Seawater desalination is an excellent solution to the world’s lack of safe drinking water, but the problem is, desalination systems require huge amounts of power. 

Water is at the core of sustainable development and critical for socio-economic development, energy and food production, healthy ecosystems and for human survival itself. There are around 2.1 billion people who lack access to safely managed drinking water, and water scarcity affects four out of every 10 people. These worrying statistics mainly concern those living in low-income and developing countries — particularly in coastal areas. 

Many of these communities are off-grid and cannot afford to build, deploy and maintain grid-connected systems to desalinate — the act of removing salt from seawater.

Harnessing the power of ocean waves, Boston-based start-up Resolute Marine Energy has found a solution with Wave2OTM.

Wave2O can be deployed quickly, operates completely off-grid and supplies large quantities of clean fresh water at a low cost, all by making use of the abundant and consistent energy of ocean waves to drive the desalination process.

The group was selected as a finalist for MIT’s Solve Challenge: “How can coastal communities mitigate and adapt to climate change while developing and prospering?”

 

The Process

How it works is actually quite simple — a paddle on the ocean floor moves back and forth with waves, extracting energy. The system uses this energy to pressurize seawater that’s sent to shore to be desalinated. Because the system uses no electricity, it’s clean, modular and can be adapted for customers in lower-income countries with little to no infrastructure.

The plant, which has been under development for 10 years, includes several Wave Energy Converters (WECs) and 40-foot containers. One of these containers produces freshwater, and the others contain equipment that produces electricity (Wave2E TM), despite there being no electricity used in the manufacturing process.

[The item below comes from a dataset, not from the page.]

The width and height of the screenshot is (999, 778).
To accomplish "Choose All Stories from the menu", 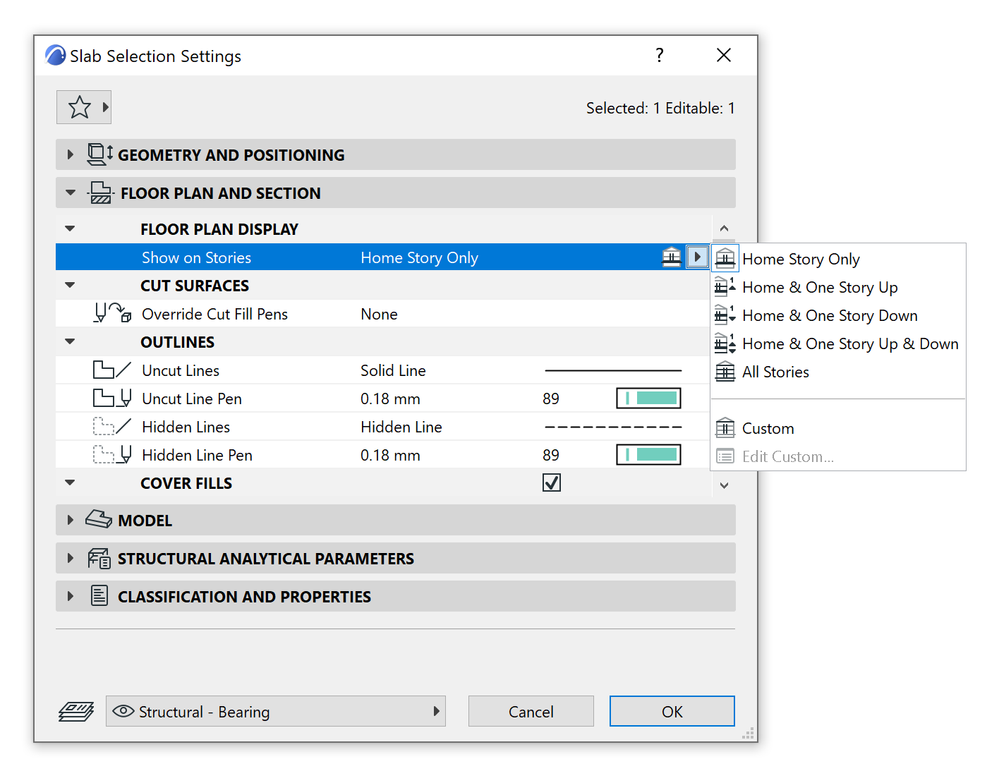I will coord(775,372).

The systems are readily scalable, which enables “just in time” adjustments to production capacity. This is because the entire Wave2O system is packaged in standard marine containers and can be installed in a matter of days. This allows water resource managers to more precisely match supply with demand without the need for massive infrastructure investments in pipelines, canals, and electrical production and transmission assets.

 

Diagram from Resolute Marine Energy

The system was tested in North Carolina and was set up on the beach in just two hours. For the launch, though, the company has a country like Cape Verde in mind. 

 

Cape Verde, the Perfect Case

Cape Verde has a relatively small population spread across a nine-island archipelago. According to Resolute Marine Energy, although approximately 84 percent of its 530,000 inhabitants have access to a water distribution network, constant water shortages create stressful living conditions for the entire population. 

Cape Verde’s renewable water availability is only 537 m3 per person per year, the second-lowest of any country in sub-Saharan Africa. Water scarcity makes Cape Verde reliant upon desalination to meet 85 percent of its needs.

“Cape Verde is an ideal place for us. It’s one of the driest countries in the world, has no river, no rain, limited aquifer, and because it’s an archipelago they have to import all the oils to drive the desalination system,” said the companies Chief Operating Officer, Oliver Ceberio.

“As a result, the cost of water in Cape Verde is one of the most expensive in the world. We believe that at commercial size, our plant could produce water at a third of the cost.”


Ceberio says that to meet their goal of implementing the system in Cape Verde by 2020-21, they need to raise around USD $9 million from investors in a Series A fundraising round. 

He adds that the project will provide the need of water to 270,000 people and would offset carbon emission by an equivalent of 5,000 cars taken off the road.

The project already has support from organisations including the U.S. Department of Energy, the African Development Bank, the European Commission, the United Nations Industrial Development Organization, Ocean Wave Energy Trust and many more.